En 1984, el español Javier Marías llegó a Oxford más bien anónimamente, con una coartada perfecta para leer, escribir y curiosear por librerías y claustros sanctos y non sanctos todo el día y lo que pudiera de la noche: había sido invitado como profesor auxiliar de lengua española (“mi papel consistía en hacer de gramática y diccionario parlantes”, en sus propias palabras) por un período de dos ciclos lectivos. Marías dedicó esos dos años a leer, vagar y acumular confidencias confesables y de las otras que le fueron de lo más estimulantes para escribir, a su regreso a Madrid, una novela ambientada allí que tituló Todas las almas. Cuando el libro se publicó en 1989 produjo, en España y Oxford, un efecto que parecía una coda perfecta a su trama: en España fue considerado un divertimento anglófilo –y en cierto sentido borgeano– de su autor, quien poco antes había dado a conocer una antología llamada Cuentos únicos, donde rescataba del olvido los singulares chispazos de genialidad narrativa de un puñado de escritores cuya obra restante merecía el limbo del anonimato. Así como muchos pensaron que Marías había fraguado esos cuentos y las biografías de esos autores, descreían que la fauna que poblaba Todas las almas (en particular su enigma central, un escritor llamado John Gawsworth, que terminó sus días como un mendigo por las calles de Londres, aunque la Corona Británica lo reconocía como legítimo rey de la Isla de Redonda) hubiese existido en alguna realidad que no fuese la febril y anglófila imaginación de Marías.
En Oxford, en cambio, corrió pronto el rumor –parejo a la circulación de mano en mano de unos pocos ejemplares de la edición española– de que “aquel joven profesor español, ¿recuerda?” había escrito un roman a clef, con todos ellos como personajes. Curiosamente, no fue el enigma Gawsworth el que alimentó el “realismo en clave” de la novela sino esa combinación de excentricidad y discreción paradigmática de los ingleses, que vuelve verosímil casi toda rareza, por descabellada que parezca (por ejemplo, que un apacible experto en lenguas eslavas sea, para los servicios de inteligencia, el “filtro” definitorio para evaluar si los rusos que pedían asilo político en Inglaterra eran auténticos perseguidos o espías). Lo cierto es que los ilustres profesores devoraban el libro buscándose a sí mismos en los personajes, y se dio más de un caso de pomposos catedráticos comentando con orgullo a propios y extraños que ahora no sólo existían en la vida real sino que también “habitaban una novela continental” (para estupor de Marías, que apenas conocía de oídas a algunos de ellos).
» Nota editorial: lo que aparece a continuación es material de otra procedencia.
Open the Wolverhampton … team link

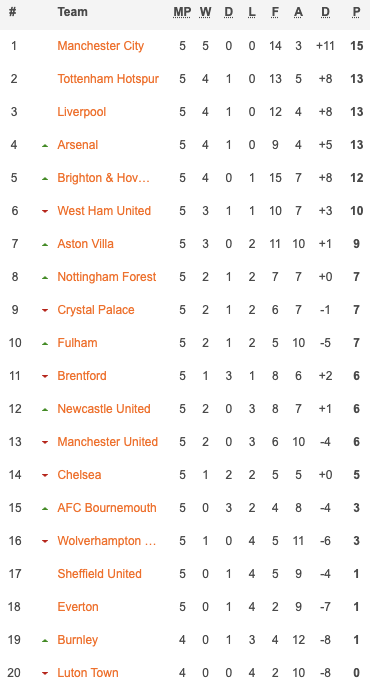(107, 541)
Todo esto no hubiera pasado de anécdota borgeana si, ocho años después, Marías no hubiera recibido el ofrecimiento –más kiplinguiano que borgeano, en todo sentido, incluyendo el de la contundencia real– de convertirse en el cuarto rey de la dinastía de Redonda, con el nombre Xavier I. Ahora bien, ¿qué es exactamente el Reino de Redonda y qué diantres supone ser su monarca?

LA ISLA DE GUANO
Si se busca en una carta de navegación del Mar Caribe las coordenadas 16º 56’ latitud norte y 62º 21’ longitud este, en el escueto espacio entre las islas de Montserrat y Antigua, tendremos ante nuestros ojos un atolón de tres kilómetros cuadrados, sólo habitado por alcatraces, gaviotas, lagartos y ratas, aunque se trate del territorio que incluye el mayor número de ilustres por metro cuadrado del planeta. Descubierta y bautizada por Colón en su segundo viaje (aunque el Almirante no quiso perder tiempo haciendo tierra en ella), su único atractivo hasta el siglo XVIII fue el de servir de guarida temporal a contrabandistas y corsarios. Unos cuantos años después, cuando se descubrió que el guano que depositaban alegremente en sus peñascos las gaviotas y alcatraces habían generado valiosas reservas de fosfato de alúmina, los británicos les ganaron de mano a los norteamericanos y la anexaron a la Corona, junto a las otras Islas de Sotavento. Aun así, siguió despertando un interéscomercial y demográfico más bien escaso, a tal punto que, en 1880, un banquero de la vecina isla de Montserrat compró el peñasco para celebrar los quince años de su único hijo varón (vale aclarar, para que se aprecie el gesto en su justa proporción, que antes del primogénito el banquero había visto nacer con creciente desazón nueve hijas mujeres). En una ceremonia naval celebrada por el obispo de Antigua, el joven Mathew Phipps Shiel (alias Felipe I, así en español) fue coronado Rey de Redonda. Poco después, el flamante monarca partió a Londres, donde los desvelos por lograr que la Oficina Colonial Británica le devolviera la isla coexistieron con sus inclinaciones literarias, a tal punto que comenzó a nombrar duques (de su reino, por supuesto) para que lo ayudaran en la batalla.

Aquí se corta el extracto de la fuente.